Scott David Daniels wrote:
>>> int(u"\N{DEVANAGARI DIGIT SEVEN}") 7
OK, That much I have handled. I am fiddling with direct-to-number
conversions and wondering about cases like >>> int(u"\N{DEVANAGARI DIGIT SEVEN}" + XXX + u"\N{DEVANAGARI DIGIT SEVEN}")
int() passes NULL as error mode, equalling strict. So if you get an
unencodable character, you get the UnicodeError.
I don't really understand how the "ignore" or "something_else"
cases get caused by python source [where they come from]. Are they
only there for C-program access?
Neither, nor. This code is dead.
In the "ignore" case, no output is produced at all, for the unencodable
character; this is the same way that '?' would be treated (it is
also unencodable).
If I understand you correctly -- I can consider the digit stream to stop
as soon as I hit a non-digit (except for handling bases 11-36).
No. In "ignore" mode, a codec doesn't stop at the unencodable character.
Instead, it skips it, continuing with the next character.

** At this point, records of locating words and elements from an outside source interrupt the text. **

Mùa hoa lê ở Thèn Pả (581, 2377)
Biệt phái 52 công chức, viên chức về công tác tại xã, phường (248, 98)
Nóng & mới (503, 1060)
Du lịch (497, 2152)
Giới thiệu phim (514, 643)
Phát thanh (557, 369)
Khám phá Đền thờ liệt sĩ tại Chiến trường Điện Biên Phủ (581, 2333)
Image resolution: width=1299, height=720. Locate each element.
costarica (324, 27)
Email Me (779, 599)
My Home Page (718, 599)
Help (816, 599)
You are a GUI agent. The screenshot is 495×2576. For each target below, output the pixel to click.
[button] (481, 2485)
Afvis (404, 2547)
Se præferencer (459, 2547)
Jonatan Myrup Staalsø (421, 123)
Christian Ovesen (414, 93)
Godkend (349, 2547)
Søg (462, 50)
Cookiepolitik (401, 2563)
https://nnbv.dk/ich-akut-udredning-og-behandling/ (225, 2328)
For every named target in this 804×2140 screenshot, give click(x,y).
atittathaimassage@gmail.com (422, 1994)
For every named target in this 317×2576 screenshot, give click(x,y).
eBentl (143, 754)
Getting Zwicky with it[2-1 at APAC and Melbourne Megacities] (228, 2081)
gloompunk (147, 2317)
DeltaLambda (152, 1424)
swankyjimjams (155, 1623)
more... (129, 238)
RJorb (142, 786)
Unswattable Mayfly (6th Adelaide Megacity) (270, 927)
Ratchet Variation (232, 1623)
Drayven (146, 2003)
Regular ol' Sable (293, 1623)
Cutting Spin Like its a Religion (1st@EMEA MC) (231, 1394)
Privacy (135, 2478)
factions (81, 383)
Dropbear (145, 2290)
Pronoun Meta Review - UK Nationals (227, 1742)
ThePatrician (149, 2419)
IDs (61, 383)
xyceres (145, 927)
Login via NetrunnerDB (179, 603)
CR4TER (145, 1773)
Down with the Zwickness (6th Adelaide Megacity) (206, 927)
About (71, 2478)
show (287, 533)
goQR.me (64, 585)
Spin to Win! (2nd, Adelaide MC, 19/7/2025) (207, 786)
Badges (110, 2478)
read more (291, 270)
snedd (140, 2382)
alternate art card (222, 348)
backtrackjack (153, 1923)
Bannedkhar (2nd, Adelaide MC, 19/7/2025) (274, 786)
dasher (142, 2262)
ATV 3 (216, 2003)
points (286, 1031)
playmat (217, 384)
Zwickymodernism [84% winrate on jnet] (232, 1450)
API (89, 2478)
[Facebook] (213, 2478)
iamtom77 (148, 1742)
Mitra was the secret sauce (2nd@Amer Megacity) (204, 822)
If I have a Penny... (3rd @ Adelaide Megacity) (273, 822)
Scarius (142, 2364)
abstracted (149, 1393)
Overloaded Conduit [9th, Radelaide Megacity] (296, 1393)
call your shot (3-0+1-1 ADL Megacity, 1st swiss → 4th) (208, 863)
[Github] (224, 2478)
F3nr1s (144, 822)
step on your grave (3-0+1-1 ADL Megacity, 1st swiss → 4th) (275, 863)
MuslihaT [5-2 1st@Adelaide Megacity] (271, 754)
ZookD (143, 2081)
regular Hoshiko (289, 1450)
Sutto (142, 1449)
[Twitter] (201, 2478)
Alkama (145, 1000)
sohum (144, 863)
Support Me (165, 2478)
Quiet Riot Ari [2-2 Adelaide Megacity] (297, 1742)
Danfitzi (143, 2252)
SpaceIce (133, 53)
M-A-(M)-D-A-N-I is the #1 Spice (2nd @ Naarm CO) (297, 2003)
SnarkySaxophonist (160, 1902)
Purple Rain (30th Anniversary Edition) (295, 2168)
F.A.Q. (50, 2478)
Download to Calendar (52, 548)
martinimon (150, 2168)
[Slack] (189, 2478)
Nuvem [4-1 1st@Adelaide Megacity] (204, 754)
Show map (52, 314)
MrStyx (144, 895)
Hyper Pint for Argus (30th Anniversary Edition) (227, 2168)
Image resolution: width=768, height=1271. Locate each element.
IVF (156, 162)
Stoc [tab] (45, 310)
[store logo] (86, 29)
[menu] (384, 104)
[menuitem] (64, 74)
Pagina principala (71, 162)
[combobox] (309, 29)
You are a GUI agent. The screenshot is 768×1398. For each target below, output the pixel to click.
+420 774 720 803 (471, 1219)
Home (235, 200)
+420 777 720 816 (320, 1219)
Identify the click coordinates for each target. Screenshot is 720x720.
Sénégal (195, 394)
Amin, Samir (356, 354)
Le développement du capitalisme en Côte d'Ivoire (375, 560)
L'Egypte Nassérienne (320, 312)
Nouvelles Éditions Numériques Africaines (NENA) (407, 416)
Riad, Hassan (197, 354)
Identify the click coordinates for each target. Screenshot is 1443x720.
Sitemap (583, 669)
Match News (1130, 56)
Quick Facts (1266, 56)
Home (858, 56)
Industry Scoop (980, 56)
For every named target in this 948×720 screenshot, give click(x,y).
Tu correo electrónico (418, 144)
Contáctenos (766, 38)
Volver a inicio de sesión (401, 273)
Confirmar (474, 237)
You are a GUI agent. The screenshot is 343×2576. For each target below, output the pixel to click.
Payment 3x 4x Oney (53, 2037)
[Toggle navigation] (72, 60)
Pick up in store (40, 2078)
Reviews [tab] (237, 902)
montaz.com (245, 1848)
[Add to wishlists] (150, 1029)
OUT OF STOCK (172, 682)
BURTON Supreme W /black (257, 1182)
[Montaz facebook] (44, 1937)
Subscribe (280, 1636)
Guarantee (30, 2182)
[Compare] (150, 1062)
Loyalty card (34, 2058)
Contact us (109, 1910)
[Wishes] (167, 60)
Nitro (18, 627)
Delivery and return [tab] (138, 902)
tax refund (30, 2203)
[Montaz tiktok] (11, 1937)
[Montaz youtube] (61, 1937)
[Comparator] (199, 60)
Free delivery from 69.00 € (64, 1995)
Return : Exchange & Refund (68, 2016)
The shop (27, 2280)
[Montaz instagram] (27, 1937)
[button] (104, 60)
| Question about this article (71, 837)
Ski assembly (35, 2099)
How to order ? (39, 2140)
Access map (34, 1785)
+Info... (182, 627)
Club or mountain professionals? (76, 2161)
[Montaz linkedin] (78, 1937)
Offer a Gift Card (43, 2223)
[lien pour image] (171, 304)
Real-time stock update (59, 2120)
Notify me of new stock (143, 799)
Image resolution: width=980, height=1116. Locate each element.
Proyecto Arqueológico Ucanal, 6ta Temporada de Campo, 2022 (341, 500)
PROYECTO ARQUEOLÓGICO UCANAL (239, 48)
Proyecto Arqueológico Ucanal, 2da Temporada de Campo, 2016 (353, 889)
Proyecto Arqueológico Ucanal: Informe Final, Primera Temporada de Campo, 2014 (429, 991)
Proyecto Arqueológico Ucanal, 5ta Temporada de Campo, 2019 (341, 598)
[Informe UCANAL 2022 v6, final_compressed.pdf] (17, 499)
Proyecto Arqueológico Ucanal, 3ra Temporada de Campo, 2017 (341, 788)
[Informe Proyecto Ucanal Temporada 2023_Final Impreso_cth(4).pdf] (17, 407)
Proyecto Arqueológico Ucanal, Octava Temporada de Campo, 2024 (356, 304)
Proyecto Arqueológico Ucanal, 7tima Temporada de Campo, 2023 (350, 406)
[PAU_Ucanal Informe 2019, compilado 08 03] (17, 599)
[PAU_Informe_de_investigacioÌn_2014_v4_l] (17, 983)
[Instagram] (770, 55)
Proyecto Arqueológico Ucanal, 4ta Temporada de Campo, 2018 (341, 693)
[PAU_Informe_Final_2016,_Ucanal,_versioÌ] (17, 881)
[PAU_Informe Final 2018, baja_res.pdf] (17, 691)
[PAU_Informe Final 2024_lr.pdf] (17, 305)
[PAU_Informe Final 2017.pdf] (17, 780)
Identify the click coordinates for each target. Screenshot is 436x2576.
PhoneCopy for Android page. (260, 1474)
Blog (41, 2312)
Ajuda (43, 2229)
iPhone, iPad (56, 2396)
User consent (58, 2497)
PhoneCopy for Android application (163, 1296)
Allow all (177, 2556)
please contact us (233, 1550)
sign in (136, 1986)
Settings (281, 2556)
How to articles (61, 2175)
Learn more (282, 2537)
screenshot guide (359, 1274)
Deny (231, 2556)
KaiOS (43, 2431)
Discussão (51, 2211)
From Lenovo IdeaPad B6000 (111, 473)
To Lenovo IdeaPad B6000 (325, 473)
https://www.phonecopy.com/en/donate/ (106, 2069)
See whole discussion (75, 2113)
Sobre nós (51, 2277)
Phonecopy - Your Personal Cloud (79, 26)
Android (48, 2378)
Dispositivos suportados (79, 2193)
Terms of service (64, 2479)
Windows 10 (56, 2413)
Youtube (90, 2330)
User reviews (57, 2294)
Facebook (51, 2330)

I mistakenly said that this would happen to '?' (question mark) also;
this is incorrect: PyUnicode_EncodeDecimal copies all Latin-1 characters
to the output, latin-1-encoded. So '?' would appear in the output,
even in "ignore" mode.
Handling of bases is not done in the function at all. Instead, the
callers of PyUnicode_EncodeDecimal will deal with number formats
(base, prefix, exponent syntax, etc.) They will assume ASCII
bytes.
Regards,
Martin